Wait, det may be huge!
- Shwartz-Zippel applies in any field
- So pick work mod $p$, with $p>n^2$ to keep failure prob. small
- Note all coefficients of determinant polynomial are 1
- So determinant polynomial is still (symbolically) nonzero mod $p$
Finding the Matching
We now have a way to decide if a matching exists.
- But can we find it?
Self reducibility
- General technique for solving construction/optimization via decision
- Use repeated calls to decision to “steer towards” output solution
For perfect matching
- Remove an edge
- Check if still have perfect matching.
- If not, put it back
- When done, all that's left is perfect matching.
- time is $m$ determinants
- not great time, but really simple algorithm!
Network Coding
A communication task:
- $2n$-vertex bipartite graph with source and sink vertices
- source has $n$ messages to send to $t$
- each edge can carry one message in one time step
- one solution: send along perfect matching
- requires computing perfect matching
Coding solution
- think of messages as integers mod $p$
- $s$ sends one message to each LHS
- each LHS sends its message to all RHS neighbors
- each RHS neighber sends $t$ a random linear combination of what it got, mod $p$
- can $t$ “decode” the message?
- yes (assuming it knows the random coefficients).
- What is the linear operator mapping $n$ inputs (from $s$) to $n$ outputs (at $t$)?

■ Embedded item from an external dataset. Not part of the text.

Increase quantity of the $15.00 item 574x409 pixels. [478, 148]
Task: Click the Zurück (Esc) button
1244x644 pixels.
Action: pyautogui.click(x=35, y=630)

- it's the Edmonds matrix of the bipartite graph, with random coefficients in it
- we proved this has nonzero determinant whp
- which means it is invertible
- so $t$ can invert the linear function to reconstruct input.
Multiple receivers
- same bipartite core
- $s$ has $k< n$ messages
- multiple $t_i$ each connected to $k$ distinct RHS vertices
- can send to any one $t_i$ over a perfect matching to that $t_i$
- but coding argument above says RLC also sends to $t_i$ ($k\times k$ transfer matrix)
- but this is true for all receivers simultaneously
- since each can receive, all can receive.
This is the key idea of network coding. It generalizes to arbitrary communication graphs.